While parenting in the digital age can feel overwhelming, especially since we're the first generation of parents figuring this out, it doesn't have to be so daunting. Whilst high-profile incidents will nearly always grab attention in the news (and it is often misused social media content that makes the headlines) there are ways to mitigate your own child's risks. In an ideal world we would be sitting our kids down and chatting knowledgably about cyber safety long before they get their hands on their first digital device but, hey, I for one know that parenting can sometimes be messy, unscheduled and hectic beyond belief with time at a premium most days. Not to mention sifting through all the advice out there. I am sure it makes many of us want to give up even before the kettle's boiled!! With this in mind I have endeavoured to give my thoughts on the process as one who has navigated these stormy waters- not once, but twice- and has not capsized yet!!
Whether your child is a seasoned ‘Facebooker’ or about to own their first smart phone it’s never too late to have ‘The Talk’.
I am a mother of both primary and post primary school children so I am well aware that this can be a daunting prospect. But the sooner you show interest in your child’s online activities the sooner you can help them start to make the right decisions with the apps they choose (or the ones you decide upon together) and outline your family's code of conduct for behaviour online.
Even if your child is already digital savvy (which is not the same as digital safety savvy) it’s never too late to reset boundaries- new apps and new technologies come along all the time. As in "Snaphack" who recently changed their name to "Sneekaboo" - no doubt to avoid the negative connotation with ‘hack'- but it’s still the same app that retains pictures sent via Snapchat (undoubtedly the messaging app of choice for the majority of tweens and teens).

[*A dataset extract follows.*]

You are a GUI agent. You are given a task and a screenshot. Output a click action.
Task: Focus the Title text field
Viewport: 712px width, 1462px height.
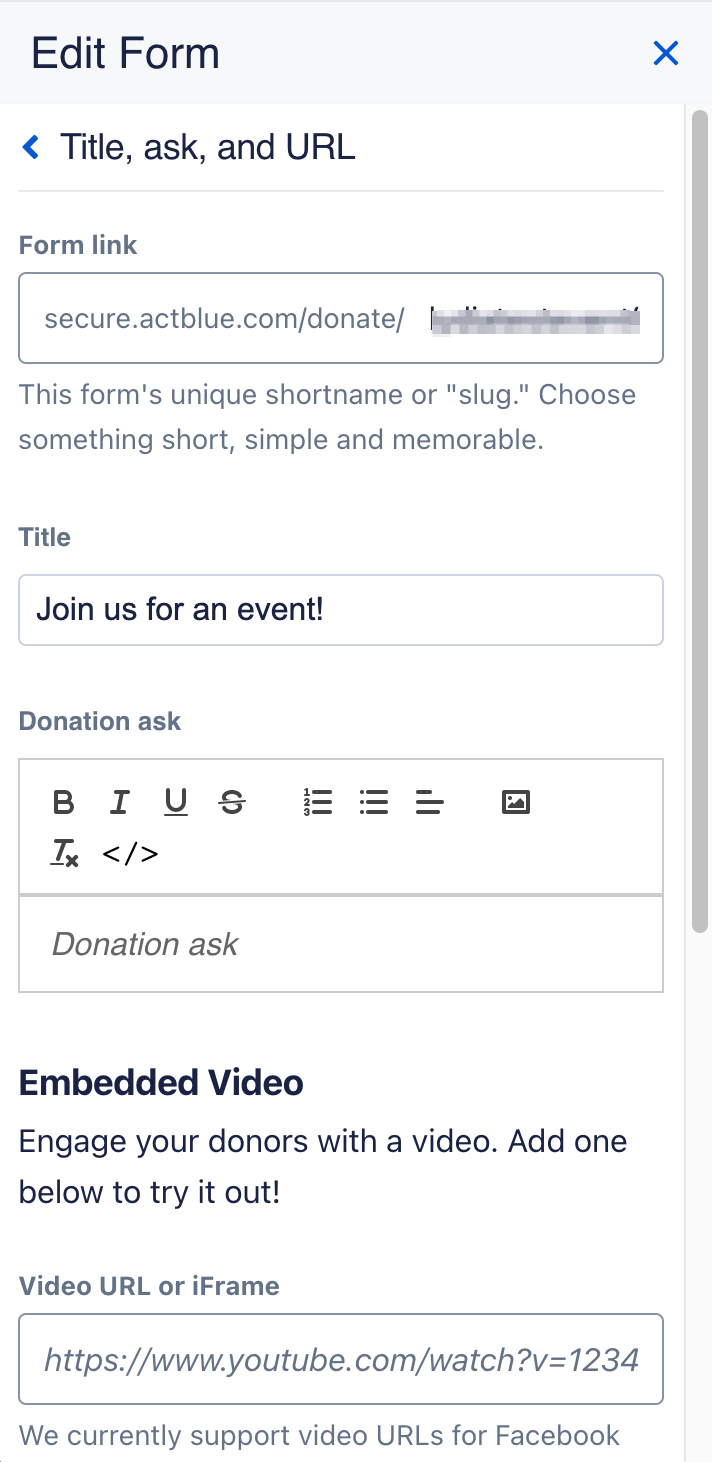(x=341, y=610)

If you are left feeling that your child now has full control over their digital device and that attempting, at this late stage, to change their online behaviour would be akin to asking them to clear their bedroom of their floor-drobe then let me put it another way…..just because your child can read, would you let Fifty Shades Of Grey grace your family bookshelf? If you censor the reading material in your home, then the same should be ongoing with your child’s online activity.

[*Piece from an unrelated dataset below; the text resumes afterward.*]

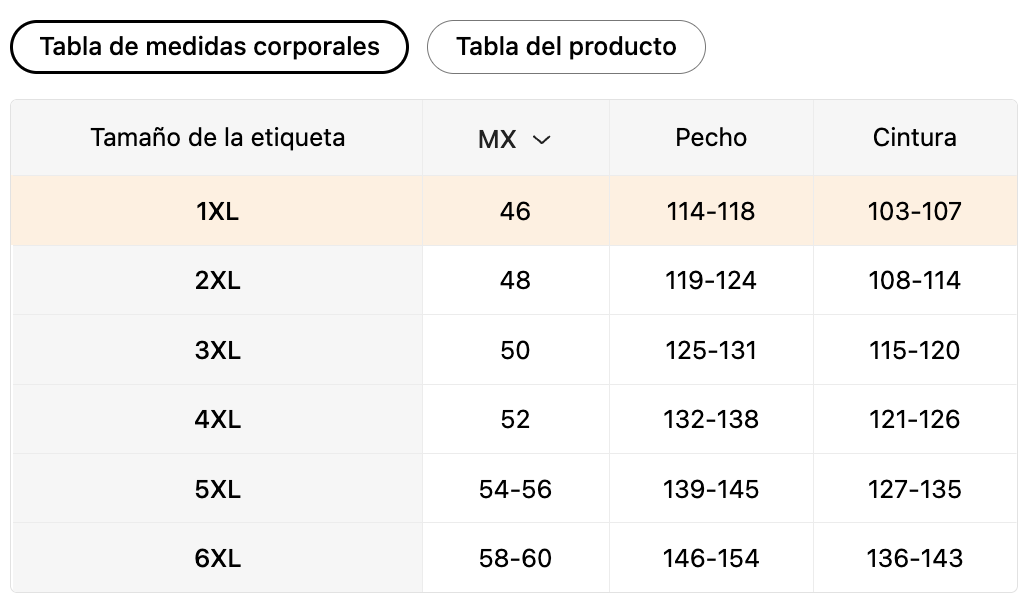This screenshot has width=1036, height=616.
Task: Click the MX column header label
Action: [x=497, y=139]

My thoughts….. (and not another exhaustive list of do’s and don’ts)
- You do not have to be an expert on the apps or games they are into (that's what immunizeNet's resource library is here for). Start by having an idea of what is going on in their cyber world...the latest apps and games available..and then ask what they like online and why. Listen without judgement and make a note of the apps/games they mention so you can look them up in more detail in your own time on our website. Only you can decide what is suitable for your child.
- Think about the possibility of having some sort of ‘agreement’ that comes with ownership of the digital device...downloaded apps are agreed upon, phones out of bedrooms after 9pm, location services for social media apps turned off, only allowing one messaging app that is age appropriate, parents ability to check phone when requested (see postscript below), no phones at dining table/family time.
- Keep private things private. I cannot resist the analogy of the mother who walks down the high street handing out the family holiday snapshots to all and sundry. Just imagine how embarrassed your child could possibly be. The same is happening to all pictures sent via apps, particularly with no privacy settings in place or where numerous ‘friends’ have been accepted. Which leads me onto my next thought……
- Please don’t believe everything you see or read. Your child has just got to understand that Mary Jane in Connaught may love to be ‘friends’ and ‘share’ and may have the face of an angel but unless you actually, physically KNOW her then she could just as easily be Tyson Ellis from Tent City Jail in Phoenix, USA!! Unfriend, unshare and set those privacy settings!!
- I think it’s important to be kind, respectful and thoughtful when communicating online. I realise that we have no control over the verbal communication our children have when they are away from us but I am sure that they are well aware of certain behaviours that would have our eyebrows knitted in scorn. The same has to go for their online chats etc. So set the parameters of what is the acceptable online 'code of conduct' for your family. Also let them know that they can come to you if they have concerns over any online activity. Creating a ‘non-judgemental’ environment for them helps to bring these concerns out into the open and assists in eliminating opportunities for cyber bullying. One piece of advice that I remember from my childhood, but is as relevant today as it was then, is to count to 10 before replying. Ever more prevalent in these days of mass communication that is sent at the touch of a button.
The internet is an amazing resource. It will be with us for the foreseeable future and beyond so there has to be an element of embracing it if we are to keep in step with our future generation. I am not suggesting that those of us who are lesser endowed with an IT savvy brain should suddenly embark on a further learning IT course or take a healthy interest in ‘coding’ but I am recommending that we should keep one toe in the cyber waters ever washing against us…after all our children are precious to us so it would be nice to know where the lifebuoy is even if we haven’t learnt to swim!
Postscript…Upon deliverance of the hallowed device I also made it a rule that I had the right to check my child's phone to see what apps they had downloaded, what friends they had on Facebook and to check their online behaviour. Their agreement to this caveat ensured that they would be allowed to keep their newest and most prized possession (and it also surprised me when they handed it over without a squeak). I only had to check once or twice for the light-bulb moment to hit that smart phones were a privilege that comes with responsibilities and not a rite of passage. I am sure there are those out there who deride such a practice; citing a child’s right to privacy or freedom of expression etc., but ultimately there is nothing truly private on the internet.....pictures pop up that have been routinely harvested from social media sites, ‘friends’ are free to negatively comment on (and ‘share’) your child’s newest blog pic etc. So a little parental intervention can go a long way to ensuring that our childs digital experiences are as positive as possible.
And after all, as I like to remind my children from time to time, I am the parent……..........so there!!!